Busy, busy. On to your questions.
How are the VCs thinking about operational support for their portfolio as returns are likely to compress (e.g. less money to go around)?
—An anonymous reader
Well, what else do VCs have to do right now other than support their existing portfolio.
Do you not feel supported?
Given that many VC firms were almost certainly counting on raising more new funds to bring in new management fees to pay their support staff, we will probably see cuts to those services from firms that are slowing their pace of fundraising.
Plus, the venture capitalists aren’t making as many new investments, so they can spend more time helping portfolio companies themselves.

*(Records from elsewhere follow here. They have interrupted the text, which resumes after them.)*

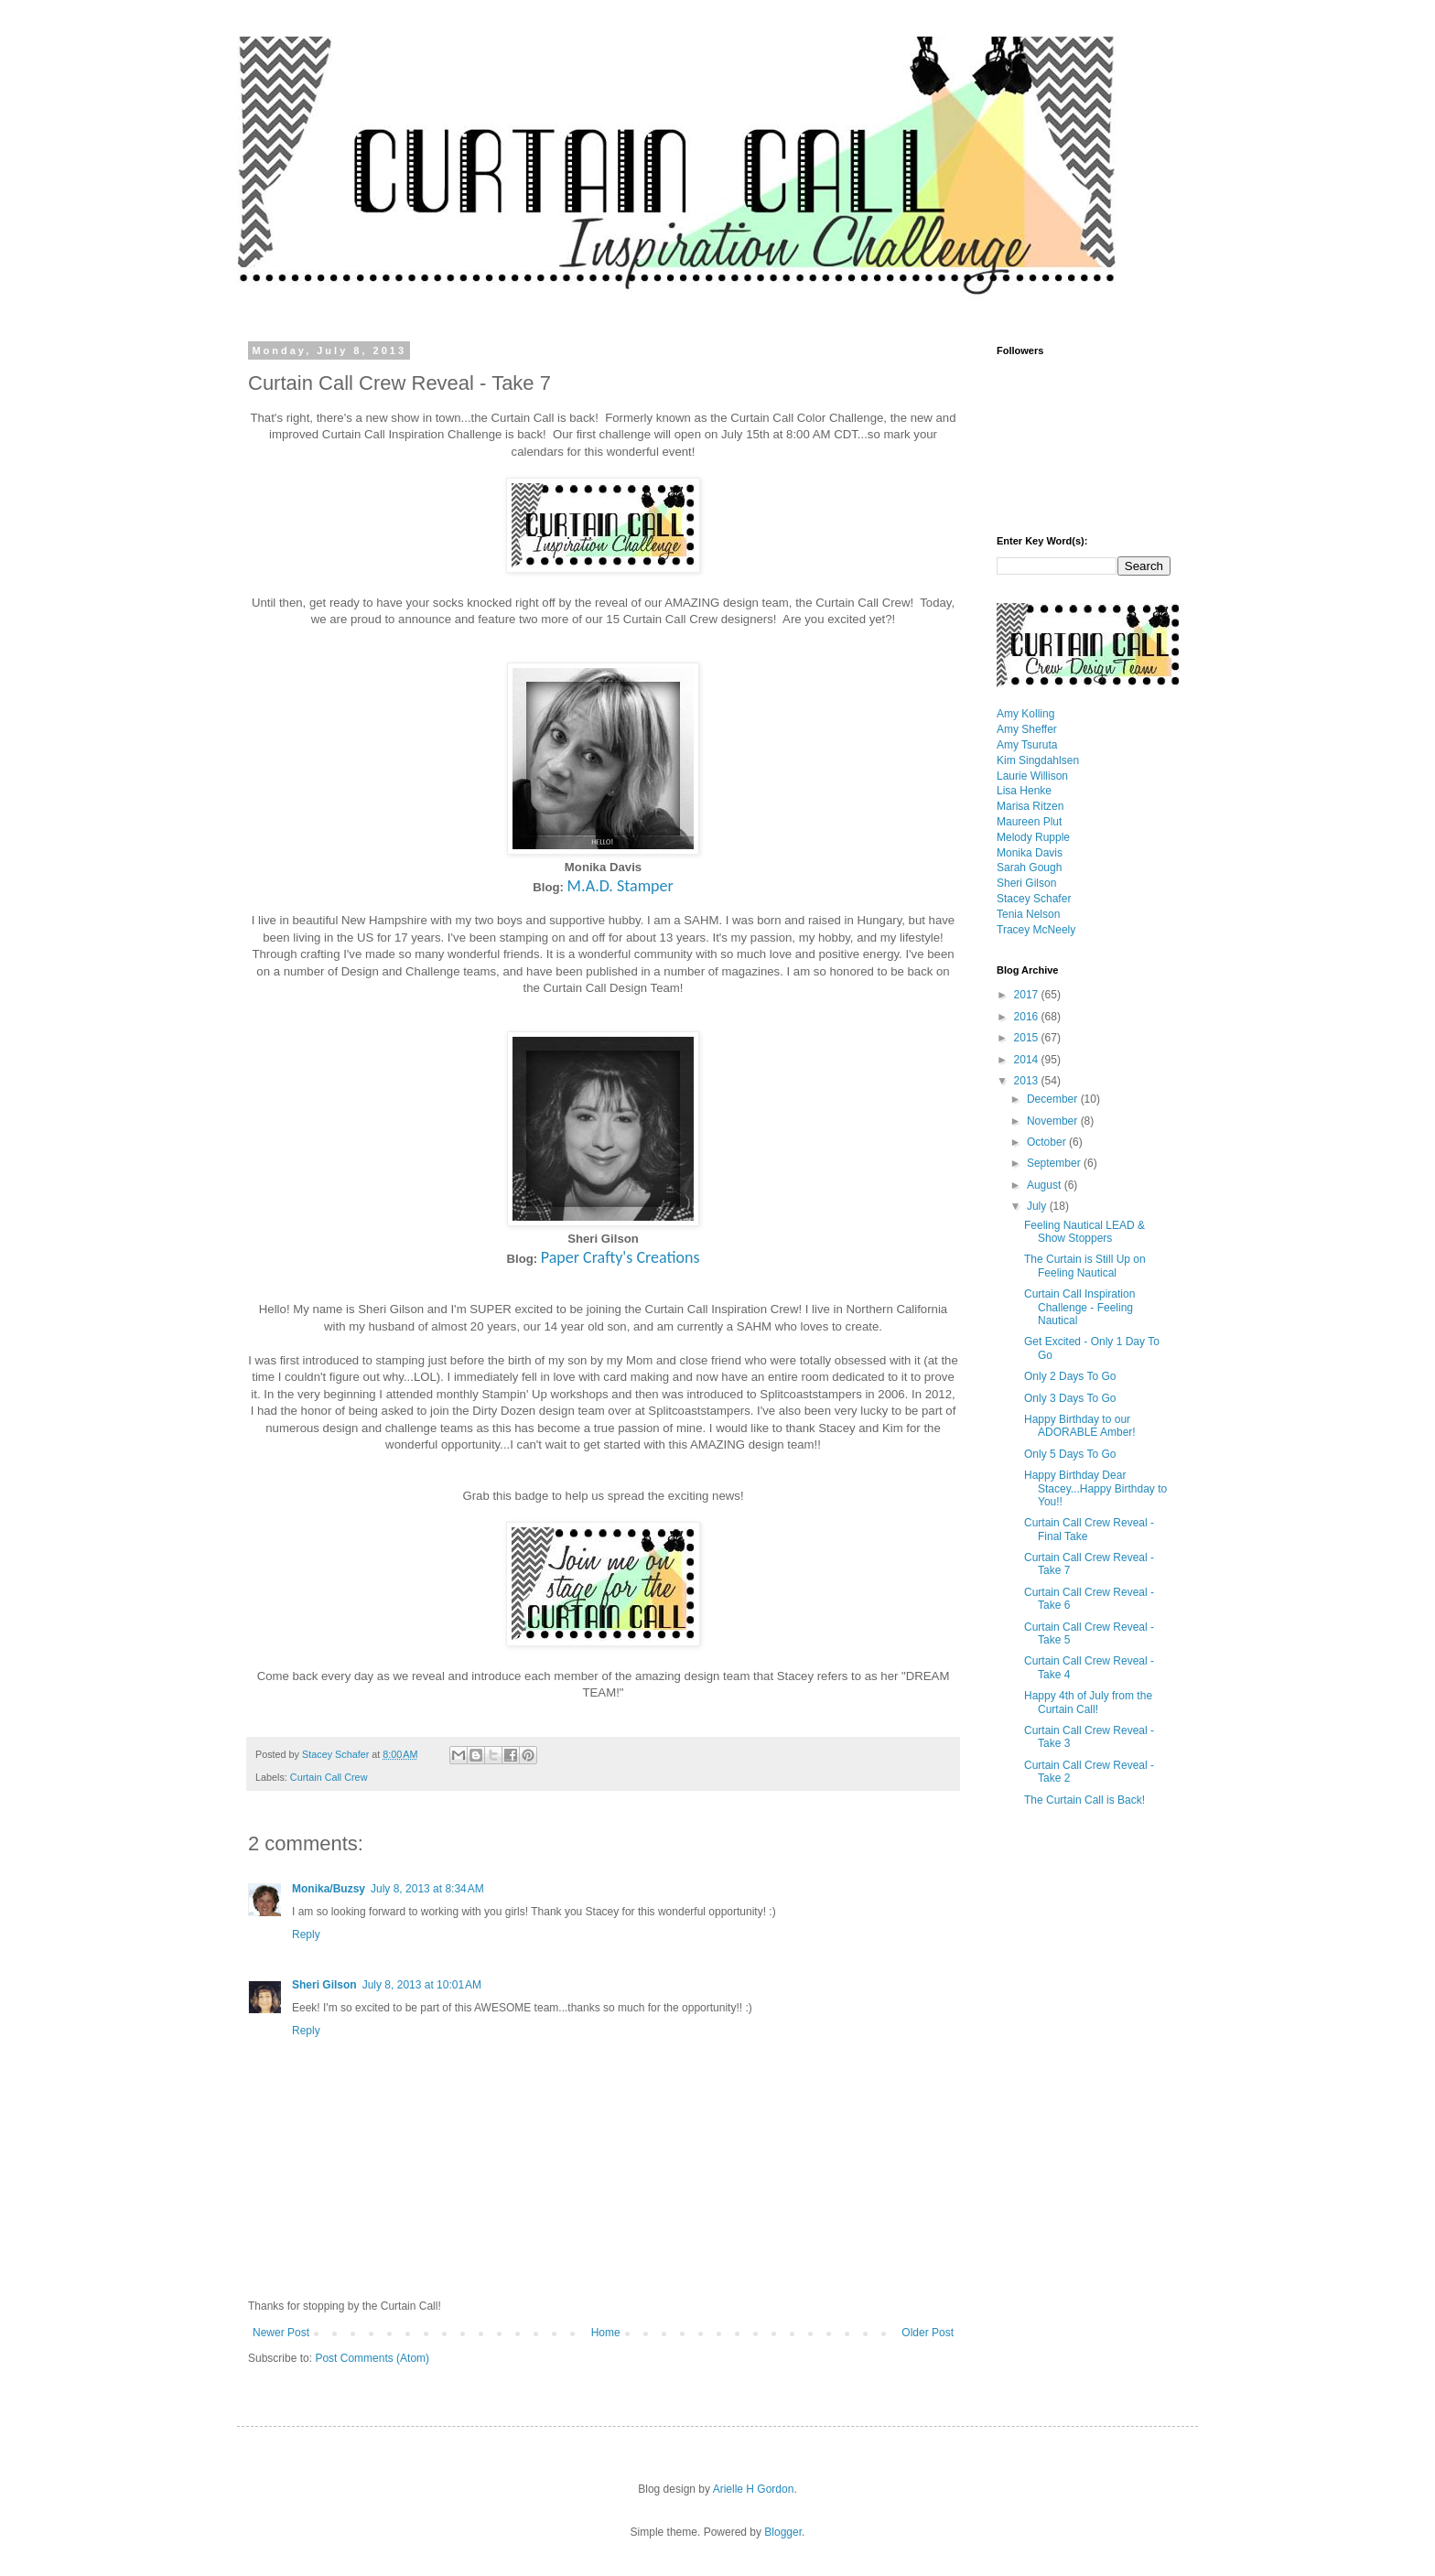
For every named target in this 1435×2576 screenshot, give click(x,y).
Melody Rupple (1033, 837)
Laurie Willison (1032, 776)
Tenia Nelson (1028, 914)
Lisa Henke (1024, 790)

There’s less pressure to offer portfolio company services right now given there’s less competition for deals in the first place.
So yes, I think it’s likely that we’ll see cuts in operational support.
I think there’s also an interesting question afoot as to which firms set aside reserves for their portfolio companies and which ones don’t.
This is when long-term reputations get built.
The founder-friendly VCs will set aside money to keep their existing investments alive through this downturn. And certainly we’re seeing that happen. In my interview with Bessemer’s Jeremy Levine, he warned that we could see a self-reinforcing cycle of investors setting aside reserves. The more each firm sees their rivals holding back funds, the more money a firm needs to hold back for their own portfolio companies.
Of course, it can be hard to decide which portfolio companies are good long-term bets that just need a bridge to a better funding environment and which ones are never going to be able to raise the amount of money they need to see their vision through.
The ruthless VCs will cut their losses and refuse to put good money after bad. How many venture capital dollars should be wasted on a mistake?
I’m not making a moral judgment about either strategy. Much of the time, putting more money in a company that can’t find support from outside investors is just kicking the can down the round.